In 2004, Israel Shipyards sold missile boats, and later both Aeronautics Defense Systems and Elbit Systems won contracts from the federal police and armed forces for drones for border and domestic surveillance (“UAV maker Aeronautics to supply Mexican police,”Globes, 15 February 2009). Verint Systems, a technology firm founded by former Israeli army personnel, has won several US-sponsored contracts since 2006 for the mass wiretapping of Mexican telecommunications, according to Jane’s Defence Weekly.

Trained by Israel

According to declassified Defense Intelligence Agency documents [PDF] obtained via a freedom of information request, Israeli personnel were discreetly sent into Chiapas in response to the 1994 Zapatista uprising for the purpose of “providing training to Mexican military and police forces.”

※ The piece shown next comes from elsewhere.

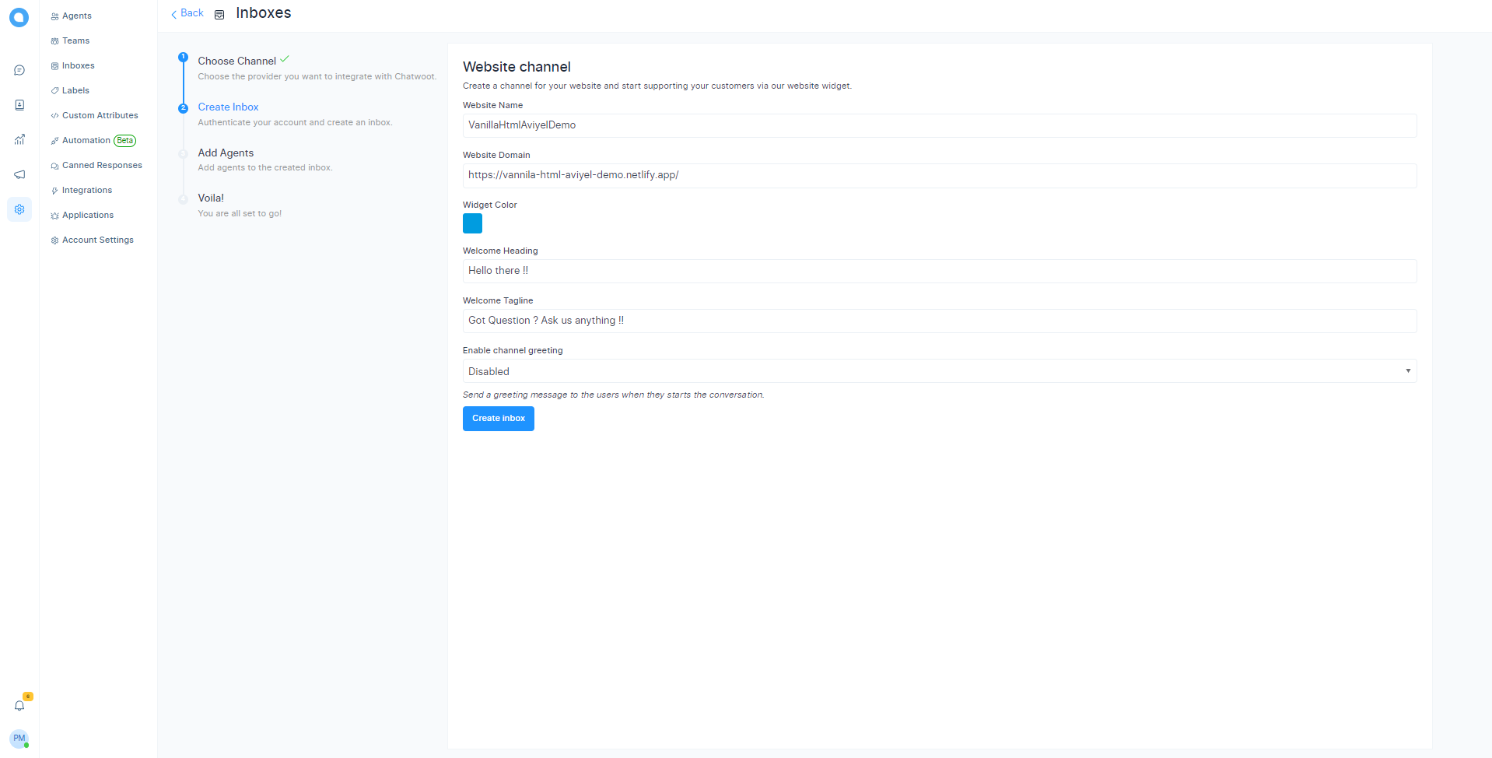Go to the Integrations section

tap(87, 190)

The Mexican government also made use of the Arava aircraft to deploy its Airborne Special Forces Group (Grupo Aeromóvil de Fuerzas Especiales, or GAFE). GAFE commandos were themselves trained by Israel and the US. Several would later desert the GAFE and go on to create “Los Zetas,” currently Mexico’s most powerful and violent drug cartel (“Los Zetas and Mexico’s Transnational Drug War,” World Politics Review, 25 December 2009).

Mexico was surprised by the Zapatistas, who rose up the day the North American Free Trade Agreement went into effect. The Mexican government found itself needing to respond to the dictates of foreign investors, as a famously-leaked Chase-Manhattan Bank memo revealed: “While Chiapas, in our opinion, does not pose a fundamental threat to Mexican political stability, it is perceived to be so by many in the investment community. The government will need to eliminate the Zapatistas to demonstrate their effective control of the national territory and of security policy.”